> [Exercise requirements] Set down the passage on next-generation compute below word for word, starting with "But we are not" and going on through "and lower latency.".

> [Selected extract]
Accelerating the next generation of compute

For our vision to fully materialise, we need companies with new compute architecture ideas to succeed. Their success creates variety in the market. Variety unlocks new corners of the algorithm-hardware co-design space, systems-level architectures that are impossible when every chip looks the same. Our interests are directly aligned with theirs, so we are actively giving next-generation compute companies the quickest route into the stack.

We are already co-evolving with new silicon. Working with AWS, we built custom on-die capabilities on Inferentia2 for multi-agent tool calling, results we have already detailed and are deploying for customers. Our multi-endpoint technology makes this straightforward: any provider that exposes an access endpoint, we can integrate into our orchestration layer and deploy alongside hyperscaler clouds today.

But we are not waiting for this hardware to come to the cloud. Today we announce partnerships with four next-generation compute companies, each representing a fundamentally different physical paradigm:

Normal Computing - a new class of physics-based ASICs designed for diffusion-based generative AI workloads, including image and video generation, unlocking orders-of-magnitude more energy efficient compute and lower latency.

Mixx - silicon photonic interconnects integrating optics directly with ASICs, enabling switchless clusters with dramatically lower power and latency.

Cortical Labs - biological computing that fuses lab-grown human neurons with silicon, creating adaptive networks that learn from minimal data at a fraction of the energy cost.

Great Sky - superconducting optoelectronic networks approaching physical limits of neural computation, combining semiconductors, superconductors, and photonics.

Thermodynamic, biological, photonic, superconducting. No other company orchestrates across this range. The system that can select and compose across these paradigms, matching workload to substrate, will define the next era of compute.

Setting the new trajectory for heterogeneous AI infrastructure

The workloads that matter most are fundamentally heterogeneous. Multi-agent intelligence demands different computation at every layer: reasoning, retrieval, tool use, adaptation, each with different latency, cost, and capability profiles. No single chip handles all of them well. The infrastructure to run these systems must be heterogeneous from the ground up, and co-located so that hardware and intelligence can co-evolve together, each shaping the other.

> [Supplied material]
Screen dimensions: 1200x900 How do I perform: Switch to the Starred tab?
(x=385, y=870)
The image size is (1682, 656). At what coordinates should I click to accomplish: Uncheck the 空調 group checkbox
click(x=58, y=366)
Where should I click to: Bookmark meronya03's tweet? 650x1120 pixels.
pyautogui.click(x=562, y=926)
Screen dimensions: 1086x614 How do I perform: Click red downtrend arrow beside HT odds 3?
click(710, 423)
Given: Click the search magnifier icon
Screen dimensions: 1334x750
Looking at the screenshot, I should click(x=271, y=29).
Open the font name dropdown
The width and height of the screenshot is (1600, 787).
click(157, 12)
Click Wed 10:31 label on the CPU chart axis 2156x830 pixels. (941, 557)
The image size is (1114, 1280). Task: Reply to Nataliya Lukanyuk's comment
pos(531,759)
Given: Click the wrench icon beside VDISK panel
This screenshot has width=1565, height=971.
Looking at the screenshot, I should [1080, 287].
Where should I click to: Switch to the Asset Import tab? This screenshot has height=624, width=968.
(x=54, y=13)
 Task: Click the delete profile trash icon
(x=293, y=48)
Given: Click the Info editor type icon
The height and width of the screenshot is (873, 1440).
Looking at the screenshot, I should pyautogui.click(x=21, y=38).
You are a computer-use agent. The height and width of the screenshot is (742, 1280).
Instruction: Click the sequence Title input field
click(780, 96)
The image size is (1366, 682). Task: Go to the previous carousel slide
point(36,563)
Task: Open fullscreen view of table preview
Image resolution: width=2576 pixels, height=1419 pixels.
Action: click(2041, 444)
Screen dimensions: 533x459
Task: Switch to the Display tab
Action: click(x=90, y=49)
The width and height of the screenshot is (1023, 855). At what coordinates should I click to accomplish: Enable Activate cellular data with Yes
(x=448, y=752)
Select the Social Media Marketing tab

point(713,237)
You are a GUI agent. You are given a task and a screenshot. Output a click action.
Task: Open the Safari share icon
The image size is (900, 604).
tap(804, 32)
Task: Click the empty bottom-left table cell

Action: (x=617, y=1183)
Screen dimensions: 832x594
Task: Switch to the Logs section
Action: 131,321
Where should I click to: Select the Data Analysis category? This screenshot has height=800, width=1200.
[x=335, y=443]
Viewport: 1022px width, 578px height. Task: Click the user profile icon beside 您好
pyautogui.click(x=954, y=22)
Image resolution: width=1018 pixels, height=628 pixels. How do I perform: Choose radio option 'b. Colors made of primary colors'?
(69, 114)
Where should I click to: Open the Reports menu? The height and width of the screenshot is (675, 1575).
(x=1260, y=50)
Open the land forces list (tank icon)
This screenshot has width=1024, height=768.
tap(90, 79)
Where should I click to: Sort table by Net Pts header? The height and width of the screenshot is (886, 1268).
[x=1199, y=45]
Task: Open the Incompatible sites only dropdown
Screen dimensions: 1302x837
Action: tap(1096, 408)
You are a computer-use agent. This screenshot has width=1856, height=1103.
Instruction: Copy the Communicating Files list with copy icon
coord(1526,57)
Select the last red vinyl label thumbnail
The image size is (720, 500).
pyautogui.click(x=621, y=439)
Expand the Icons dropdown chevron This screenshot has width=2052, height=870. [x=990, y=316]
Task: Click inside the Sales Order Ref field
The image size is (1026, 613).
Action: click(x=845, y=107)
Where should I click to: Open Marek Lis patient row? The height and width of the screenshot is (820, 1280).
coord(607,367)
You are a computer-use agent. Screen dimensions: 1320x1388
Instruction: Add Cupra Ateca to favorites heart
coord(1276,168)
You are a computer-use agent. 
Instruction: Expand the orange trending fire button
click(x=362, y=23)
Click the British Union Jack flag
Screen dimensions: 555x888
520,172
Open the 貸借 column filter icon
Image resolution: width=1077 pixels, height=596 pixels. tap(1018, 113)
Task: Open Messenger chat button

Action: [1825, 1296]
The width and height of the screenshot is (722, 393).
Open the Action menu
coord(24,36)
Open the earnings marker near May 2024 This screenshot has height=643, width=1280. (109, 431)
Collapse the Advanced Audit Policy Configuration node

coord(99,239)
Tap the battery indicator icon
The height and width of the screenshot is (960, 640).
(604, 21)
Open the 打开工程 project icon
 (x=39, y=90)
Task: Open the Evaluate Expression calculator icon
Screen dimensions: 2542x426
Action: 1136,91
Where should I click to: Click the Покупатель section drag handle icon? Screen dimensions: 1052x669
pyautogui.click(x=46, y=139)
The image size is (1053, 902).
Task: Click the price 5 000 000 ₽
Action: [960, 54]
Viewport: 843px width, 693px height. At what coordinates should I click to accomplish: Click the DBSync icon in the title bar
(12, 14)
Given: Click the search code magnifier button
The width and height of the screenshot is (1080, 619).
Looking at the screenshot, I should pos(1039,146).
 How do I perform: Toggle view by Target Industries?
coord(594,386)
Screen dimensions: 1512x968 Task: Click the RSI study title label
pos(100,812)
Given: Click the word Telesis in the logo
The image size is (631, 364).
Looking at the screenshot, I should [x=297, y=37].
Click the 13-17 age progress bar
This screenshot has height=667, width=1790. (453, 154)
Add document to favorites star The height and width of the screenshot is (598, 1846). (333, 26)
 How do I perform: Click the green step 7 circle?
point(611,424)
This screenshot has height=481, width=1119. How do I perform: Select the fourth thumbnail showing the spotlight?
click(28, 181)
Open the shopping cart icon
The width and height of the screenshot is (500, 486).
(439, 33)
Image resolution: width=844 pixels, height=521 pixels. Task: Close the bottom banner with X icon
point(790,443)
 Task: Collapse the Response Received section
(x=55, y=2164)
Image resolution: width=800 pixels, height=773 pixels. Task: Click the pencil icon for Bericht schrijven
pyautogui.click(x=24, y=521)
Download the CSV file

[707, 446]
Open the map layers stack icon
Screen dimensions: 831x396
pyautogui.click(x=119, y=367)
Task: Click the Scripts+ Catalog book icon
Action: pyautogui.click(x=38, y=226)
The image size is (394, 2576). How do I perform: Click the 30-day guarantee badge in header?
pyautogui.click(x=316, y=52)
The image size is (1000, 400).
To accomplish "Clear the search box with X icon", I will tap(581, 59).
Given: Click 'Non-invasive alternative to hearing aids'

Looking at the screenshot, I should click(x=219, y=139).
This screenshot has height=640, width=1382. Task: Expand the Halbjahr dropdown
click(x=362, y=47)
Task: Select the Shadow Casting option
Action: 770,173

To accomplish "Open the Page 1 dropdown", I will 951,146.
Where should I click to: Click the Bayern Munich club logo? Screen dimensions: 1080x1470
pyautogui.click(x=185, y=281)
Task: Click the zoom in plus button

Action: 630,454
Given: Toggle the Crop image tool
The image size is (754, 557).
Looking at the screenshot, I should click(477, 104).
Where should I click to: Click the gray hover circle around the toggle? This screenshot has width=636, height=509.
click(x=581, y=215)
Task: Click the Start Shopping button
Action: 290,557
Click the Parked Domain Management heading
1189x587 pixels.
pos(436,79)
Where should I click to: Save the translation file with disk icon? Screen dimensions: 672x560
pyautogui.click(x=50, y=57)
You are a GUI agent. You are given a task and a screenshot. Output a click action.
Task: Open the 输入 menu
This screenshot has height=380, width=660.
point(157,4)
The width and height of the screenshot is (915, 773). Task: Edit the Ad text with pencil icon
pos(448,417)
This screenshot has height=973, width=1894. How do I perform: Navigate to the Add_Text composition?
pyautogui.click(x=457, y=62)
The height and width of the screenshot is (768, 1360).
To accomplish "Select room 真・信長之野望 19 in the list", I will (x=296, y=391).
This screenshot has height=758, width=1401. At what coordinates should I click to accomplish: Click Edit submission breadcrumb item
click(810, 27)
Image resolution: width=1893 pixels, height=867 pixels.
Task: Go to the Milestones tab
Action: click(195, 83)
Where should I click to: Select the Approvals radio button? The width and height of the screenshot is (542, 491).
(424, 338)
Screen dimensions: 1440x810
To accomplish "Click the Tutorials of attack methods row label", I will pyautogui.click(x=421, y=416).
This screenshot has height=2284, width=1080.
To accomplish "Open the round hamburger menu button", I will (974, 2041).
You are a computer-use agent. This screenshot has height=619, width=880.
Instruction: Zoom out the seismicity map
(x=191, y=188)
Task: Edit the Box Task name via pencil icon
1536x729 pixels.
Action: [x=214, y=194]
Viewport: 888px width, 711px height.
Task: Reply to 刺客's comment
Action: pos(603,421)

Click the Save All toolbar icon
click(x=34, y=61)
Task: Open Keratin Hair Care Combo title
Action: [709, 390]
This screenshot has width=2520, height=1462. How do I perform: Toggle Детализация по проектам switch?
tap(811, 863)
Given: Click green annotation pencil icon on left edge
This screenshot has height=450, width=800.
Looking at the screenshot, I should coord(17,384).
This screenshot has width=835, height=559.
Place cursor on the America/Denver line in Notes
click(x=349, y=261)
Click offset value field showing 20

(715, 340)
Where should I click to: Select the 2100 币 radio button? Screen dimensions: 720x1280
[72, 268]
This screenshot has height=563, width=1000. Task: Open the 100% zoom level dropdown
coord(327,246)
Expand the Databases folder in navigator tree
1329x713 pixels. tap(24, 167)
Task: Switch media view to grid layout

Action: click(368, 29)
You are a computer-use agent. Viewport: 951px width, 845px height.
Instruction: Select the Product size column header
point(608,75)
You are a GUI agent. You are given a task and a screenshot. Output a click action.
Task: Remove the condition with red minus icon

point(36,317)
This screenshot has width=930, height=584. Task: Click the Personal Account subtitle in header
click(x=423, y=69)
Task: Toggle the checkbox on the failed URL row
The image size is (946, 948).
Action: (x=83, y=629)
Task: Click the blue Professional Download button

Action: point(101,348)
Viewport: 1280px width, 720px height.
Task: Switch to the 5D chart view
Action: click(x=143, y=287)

> [Result of this exercise]
But we are not waiting for this hardware to come to the cloud. Today we announce partnerships with four next-generation compute companies, each representing a fundamentally different physical paradigm:

Normal Computing - a new class of physics-based ASICs designed for diffusion-based generative AI workloads, including image and video generation, unlocking orders-of-magnitude more energy efficient compute and lower latency.